Task instructions:
For this exercise, transcribe all of the entries exactly.

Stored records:
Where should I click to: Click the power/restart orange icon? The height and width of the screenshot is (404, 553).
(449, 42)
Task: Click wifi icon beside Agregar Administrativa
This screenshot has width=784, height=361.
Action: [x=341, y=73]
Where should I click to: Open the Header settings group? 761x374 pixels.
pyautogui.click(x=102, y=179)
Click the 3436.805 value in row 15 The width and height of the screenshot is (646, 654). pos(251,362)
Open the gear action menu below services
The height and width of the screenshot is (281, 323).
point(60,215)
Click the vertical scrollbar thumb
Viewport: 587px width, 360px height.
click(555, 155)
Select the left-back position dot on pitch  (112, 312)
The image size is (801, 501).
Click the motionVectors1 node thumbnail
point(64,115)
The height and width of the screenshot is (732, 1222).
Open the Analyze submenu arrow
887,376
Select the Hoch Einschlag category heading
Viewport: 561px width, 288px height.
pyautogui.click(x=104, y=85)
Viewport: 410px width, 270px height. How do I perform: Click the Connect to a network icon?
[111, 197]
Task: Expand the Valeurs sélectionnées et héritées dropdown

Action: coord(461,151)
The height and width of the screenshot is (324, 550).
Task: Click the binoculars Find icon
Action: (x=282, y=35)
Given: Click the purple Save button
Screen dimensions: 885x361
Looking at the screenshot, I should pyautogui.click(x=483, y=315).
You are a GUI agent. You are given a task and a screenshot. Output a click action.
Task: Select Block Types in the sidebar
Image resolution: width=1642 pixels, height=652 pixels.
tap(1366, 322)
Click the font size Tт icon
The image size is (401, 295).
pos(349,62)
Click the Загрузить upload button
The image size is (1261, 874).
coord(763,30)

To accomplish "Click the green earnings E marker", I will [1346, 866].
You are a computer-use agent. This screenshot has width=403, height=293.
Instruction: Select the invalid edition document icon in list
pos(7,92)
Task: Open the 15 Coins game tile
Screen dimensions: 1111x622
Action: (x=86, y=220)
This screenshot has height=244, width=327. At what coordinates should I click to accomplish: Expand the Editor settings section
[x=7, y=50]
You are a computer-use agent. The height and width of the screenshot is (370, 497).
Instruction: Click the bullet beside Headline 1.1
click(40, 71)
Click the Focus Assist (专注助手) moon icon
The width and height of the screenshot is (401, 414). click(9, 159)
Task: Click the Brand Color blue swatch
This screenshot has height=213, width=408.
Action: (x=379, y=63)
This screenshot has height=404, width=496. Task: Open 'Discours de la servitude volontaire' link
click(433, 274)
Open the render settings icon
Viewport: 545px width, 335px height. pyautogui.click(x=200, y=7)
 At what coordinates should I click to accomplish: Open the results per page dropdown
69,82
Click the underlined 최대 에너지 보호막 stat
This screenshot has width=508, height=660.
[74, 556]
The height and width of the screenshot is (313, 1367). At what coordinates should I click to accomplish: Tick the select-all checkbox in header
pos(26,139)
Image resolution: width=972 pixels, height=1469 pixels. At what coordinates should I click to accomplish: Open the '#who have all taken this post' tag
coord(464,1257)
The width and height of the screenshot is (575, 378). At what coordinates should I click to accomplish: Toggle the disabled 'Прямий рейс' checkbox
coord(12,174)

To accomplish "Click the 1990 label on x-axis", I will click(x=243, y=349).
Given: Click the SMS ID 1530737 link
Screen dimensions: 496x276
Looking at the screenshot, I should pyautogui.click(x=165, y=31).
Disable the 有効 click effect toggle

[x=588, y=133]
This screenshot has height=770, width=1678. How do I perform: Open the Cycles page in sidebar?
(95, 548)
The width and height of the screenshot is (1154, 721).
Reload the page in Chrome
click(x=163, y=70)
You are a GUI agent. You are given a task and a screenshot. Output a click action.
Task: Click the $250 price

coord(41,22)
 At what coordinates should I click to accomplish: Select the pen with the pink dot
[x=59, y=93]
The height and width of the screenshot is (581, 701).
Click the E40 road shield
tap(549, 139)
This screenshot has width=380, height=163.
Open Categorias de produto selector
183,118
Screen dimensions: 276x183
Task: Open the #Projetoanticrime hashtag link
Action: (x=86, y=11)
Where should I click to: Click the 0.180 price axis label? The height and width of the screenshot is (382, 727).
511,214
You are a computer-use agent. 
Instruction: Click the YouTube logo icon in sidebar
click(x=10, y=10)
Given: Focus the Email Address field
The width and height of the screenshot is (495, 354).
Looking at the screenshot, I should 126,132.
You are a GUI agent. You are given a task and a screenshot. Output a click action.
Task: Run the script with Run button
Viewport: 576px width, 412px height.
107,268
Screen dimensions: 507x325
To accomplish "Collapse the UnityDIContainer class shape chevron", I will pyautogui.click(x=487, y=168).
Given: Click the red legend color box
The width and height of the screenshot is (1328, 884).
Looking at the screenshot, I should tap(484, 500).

Response below:
Where should I click to: Click the power/restart orange icon? The height and width of the screenshot is (404, 553).
(449, 42)
Task: Click wifi icon beside Agregar Administrativa
This screenshot has width=784, height=361.
Action: [x=341, y=73]
Where should I click to: Open the Header settings group? 761x374 pixels.
pyautogui.click(x=102, y=179)
Click the 3436.805 value in row 15 The width and height of the screenshot is (646, 654). pos(251,362)
Open the gear action menu below services
The height and width of the screenshot is (281, 323).
point(60,215)
Click the vertical scrollbar thumb
Viewport: 587px width, 360px height.
click(555, 155)
Select the left-back position dot on pitch  (112, 312)
The image size is (801, 501).
Click the motionVectors1 node thumbnail
point(64,115)
The height and width of the screenshot is (732, 1222).
Open the Analyze submenu arrow
887,376
Select the Hoch Einschlag category heading
Viewport: 561px width, 288px height.
pyautogui.click(x=104, y=85)
Viewport: 410px width, 270px height. How do I perform: Click the Connect to a network icon?
[111, 197]
Task: Expand the Valeurs sélectionnées et héritées dropdown

Action: coord(461,151)
The height and width of the screenshot is (324, 550).
Task: Click the binoculars Find icon
Action: (x=282, y=35)
Given: Click the purple Save button
Screen dimensions: 885x361
Looking at the screenshot, I should pyautogui.click(x=483, y=315).
You are a GUI agent. You are given a task and a screenshot. Output a click action.
Task: Select Block Types in the sidebar
Image resolution: width=1642 pixels, height=652 pixels.
tap(1366, 322)
Click the font size Tт icon
The image size is (401, 295).
pos(349,62)
Click the Загрузить upload button
The image size is (1261, 874).
coord(763,30)

To accomplish "Click the green earnings E marker", I will [1346, 866].
You are a computer-use agent. This screenshot has width=403, height=293.
Instruction: Select the invalid edition document icon in list
pos(7,92)
Task: Open the 15 Coins game tile
Screen dimensions: 1111x622
Action: (x=86, y=220)
This screenshot has height=244, width=327. At what coordinates should I click to accomplish: Expand the Editor settings section
[x=7, y=50]
You are a computer-use agent. The height and width of the screenshot is (370, 497).
Instruction: Click the bullet beside Headline 1.1
click(40, 71)
Click the Focus Assist (专注助手) moon icon
The width and height of the screenshot is (401, 414). click(9, 159)
Task: Click the Brand Color blue swatch
This screenshot has height=213, width=408.
Action: (x=379, y=63)
This screenshot has height=404, width=496. Task: Open 'Discours de la servitude volontaire' link
click(433, 274)
Open the render settings icon
Viewport: 545px width, 335px height. pyautogui.click(x=200, y=7)
 At what coordinates should I click to accomplish: Open the results per page dropdown
69,82
Click the underlined 최대 에너지 보호막 stat
This screenshot has width=508, height=660.
[74, 556]
The height and width of the screenshot is (313, 1367). At what coordinates should I click to accomplish: Tick the select-all checkbox in header
pos(26,139)
Image resolution: width=972 pixels, height=1469 pixels. At what coordinates should I click to accomplish: Open the '#who have all taken this post' tag
coord(464,1257)
The width and height of the screenshot is (575, 378). At what coordinates should I click to accomplish: Toggle the disabled 'Прямий рейс' checkbox
coord(12,174)

To accomplish "Click the 1990 label on x-axis", I will click(x=243, y=349).
Given: Click the SMS ID 1530737 link
Screen dimensions: 496x276
Looking at the screenshot, I should pyautogui.click(x=165, y=31).
Disable the 有効 click effect toggle

[x=588, y=133]
This screenshot has height=770, width=1678. How do I perform: Open the Cycles page in sidebar?
(95, 548)
The width and height of the screenshot is (1154, 721).
Reload the page in Chrome
click(x=163, y=70)
You are a GUI agent. You are given a task and a screenshot. Output a click action.
Task: Click the $250 price

coord(41,22)
 At what coordinates should I click to accomplish: Select the pen with the pink dot
[x=59, y=93]
The height and width of the screenshot is (581, 701).
Click the E40 road shield
tap(549, 139)
This screenshot has width=380, height=163.
Open Categorias de produto selector
183,118
Screen dimensions: 276x183
Task: Open the #Projetoanticrime hashtag link
Action: (x=86, y=11)
Where should I click to: Click the 0.180 price axis label? The height and width of the screenshot is (382, 727).
511,214
You are a computer-use agent. 
Instruction: Click the YouTube logo icon in sidebar
click(x=10, y=10)
Given: Focus the Email Address field
The width and height of the screenshot is (495, 354).
Looking at the screenshot, I should 126,132.
You are a GUI agent. You are given a task and a screenshot. Output a click action.
Task: Run the script with Run button
Viewport: 576px width, 412px height.
107,268
Screen dimensions: 507x325
To accomplish "Collapse the UnityDIContainer class shape chevron", I will pyautogui.click(x=487, y=168).
Given: Click the red legend color box
The width and height of the screenshot is (1328, 884).
Looking at the screenshot, I should tap(484, 500).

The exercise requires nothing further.